▶ [EXERCISE MATERIALS]
○ ○ ○ ○

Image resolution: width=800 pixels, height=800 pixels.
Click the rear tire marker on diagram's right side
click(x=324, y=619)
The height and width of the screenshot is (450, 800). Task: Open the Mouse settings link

○ ○ ○ ○

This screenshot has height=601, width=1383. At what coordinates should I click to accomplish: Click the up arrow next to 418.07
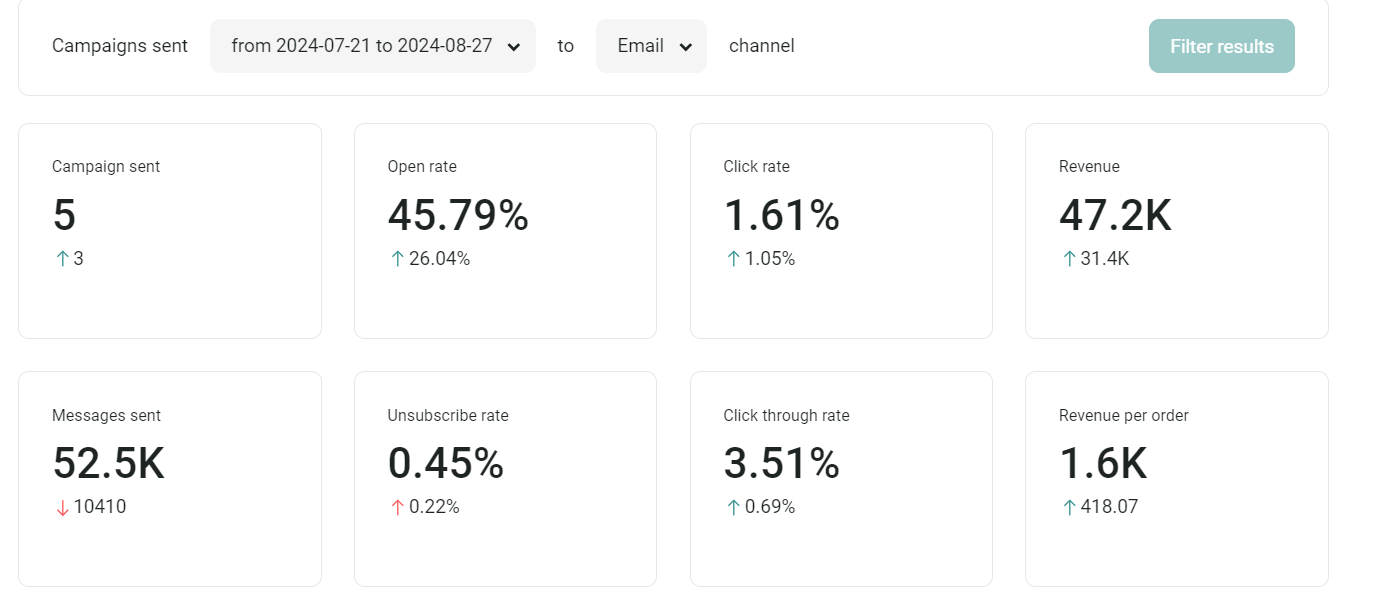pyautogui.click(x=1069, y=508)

○ ○ ○ ○

▶ [WHAT THIS TASK INVOLVES] Within the material above, the line with "Click the rear" opens the range and the line with "The height and" closes it; reproduce that range word for word.

▶ [ANSWER BOX]
Click the rear tire marker on diagram's right side
click(x=324, y=619)
The height and width of the screenshot is (450, 800). Task: Open the Mouse settings link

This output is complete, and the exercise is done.